** START Supplied entries **

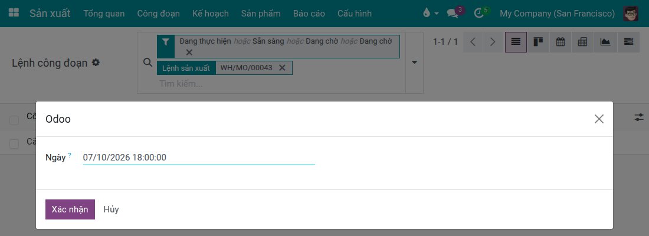Image resolution: width=649 pixels, height=236 pixels.
Task: Open the optional columns adjust toggle
Action: 639,117
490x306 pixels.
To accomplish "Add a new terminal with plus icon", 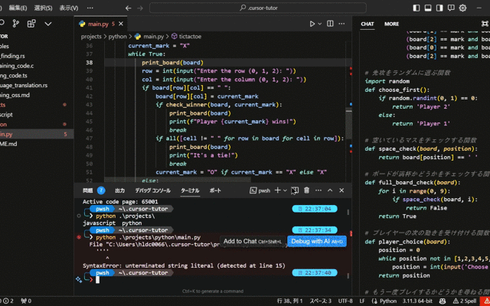I will click(277, 190).
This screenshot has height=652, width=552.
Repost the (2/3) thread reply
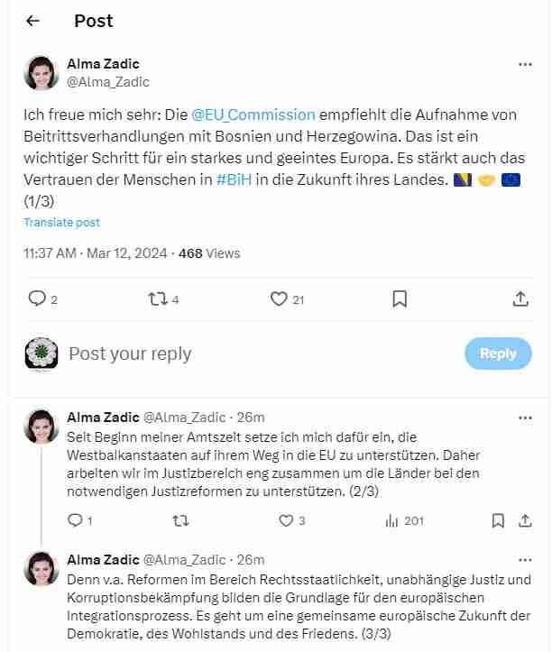(x=180, y=520)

** END Supplied entries **

— Given request —
Reproduce the rows verbatim, starting with the line that contains "This screenshot has height=652, width=552." and running through the end of the rows, both ends inclusive. Omit the pictures.

— Result for this task —
This screenshot has height=652, width=552.
Repost the (2/3) thread reply
(x=180, y=520)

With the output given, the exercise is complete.